Dr Sarah Trotter

Dr Sarah Trotter

Assistant Professor of Law

LSE Law School

Telephone
0207-955-7258
Room No
Cheng Kin Ku Building 7.08
Languages
English, Welsh
Key Expertise
Family law; European human rights law

About me

 Sarah is an Assistant Professor of Law. Her research is mostly about how the human condition is imagined in European human rights law, and she is currently writing a book about this. She is particularly interested in the assumptions that are made in law about how we relate to one another and ourselves, and her recent work in this context concerns the meaning of the ‘right to hope’ in European human rights law; the construction of notions of truth and reality in family law; and the role of ideas about absence, loss, and lack in the construction of the category of personal identity in European human rights law.   
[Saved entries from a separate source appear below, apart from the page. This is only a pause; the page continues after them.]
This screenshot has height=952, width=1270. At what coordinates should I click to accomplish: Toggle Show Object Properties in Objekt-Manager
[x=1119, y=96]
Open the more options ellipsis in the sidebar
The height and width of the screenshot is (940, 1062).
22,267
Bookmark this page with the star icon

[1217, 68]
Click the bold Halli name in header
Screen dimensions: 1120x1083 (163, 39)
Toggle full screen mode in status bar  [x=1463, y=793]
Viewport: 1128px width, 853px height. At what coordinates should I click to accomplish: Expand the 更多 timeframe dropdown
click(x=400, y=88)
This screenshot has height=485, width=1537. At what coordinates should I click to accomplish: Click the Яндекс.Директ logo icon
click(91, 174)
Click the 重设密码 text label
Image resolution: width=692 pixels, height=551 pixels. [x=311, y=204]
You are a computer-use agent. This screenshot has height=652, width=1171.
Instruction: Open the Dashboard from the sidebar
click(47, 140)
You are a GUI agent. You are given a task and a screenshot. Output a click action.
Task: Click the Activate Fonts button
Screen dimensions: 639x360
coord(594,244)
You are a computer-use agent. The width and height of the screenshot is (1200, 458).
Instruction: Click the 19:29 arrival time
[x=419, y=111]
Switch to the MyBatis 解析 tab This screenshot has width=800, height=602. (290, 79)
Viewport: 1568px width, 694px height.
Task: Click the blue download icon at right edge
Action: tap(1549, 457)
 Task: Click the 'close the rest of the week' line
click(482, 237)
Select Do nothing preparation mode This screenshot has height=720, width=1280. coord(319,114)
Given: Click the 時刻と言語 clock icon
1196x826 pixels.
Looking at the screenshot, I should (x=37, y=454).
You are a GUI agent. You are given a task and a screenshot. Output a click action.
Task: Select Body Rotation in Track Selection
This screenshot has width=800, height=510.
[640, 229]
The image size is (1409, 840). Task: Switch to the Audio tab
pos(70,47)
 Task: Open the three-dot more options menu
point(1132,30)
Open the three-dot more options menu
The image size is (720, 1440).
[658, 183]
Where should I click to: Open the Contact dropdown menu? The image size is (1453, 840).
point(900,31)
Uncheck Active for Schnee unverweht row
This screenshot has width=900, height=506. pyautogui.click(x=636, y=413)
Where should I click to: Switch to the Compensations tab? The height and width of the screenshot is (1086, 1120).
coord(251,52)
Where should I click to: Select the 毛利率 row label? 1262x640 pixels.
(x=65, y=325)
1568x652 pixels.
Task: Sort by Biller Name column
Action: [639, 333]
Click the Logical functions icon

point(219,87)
Sarah convenes and teaches the LL221 Family Law course and co-convenes and teaches the LL211 Law, Poverty and Access to Justice course and the LL245 Feminist Legal Theory course. She is a Fellow of the Higher Education Academy, a member of the International Law Book Facility’s Operating Committee, and a member of the Modern Law Review’s Editorial Committee. She wrote her PhD thesis (‘On coming to terms: How European human rights law imagines the human condition’) at the LSE, where she also taught family law and EU law on the LLB programme and human rights on the Summer School programme. She did her LLM at the University of Cambridge and her LLB at the LSE (including an Erasmus year at Sciences Po, Paris).

Research Interests

Sarah’s research is mostly about how the human condition is imagined in European human rights law and about the assumptions that are made in law about how we relate to one another and ourselves.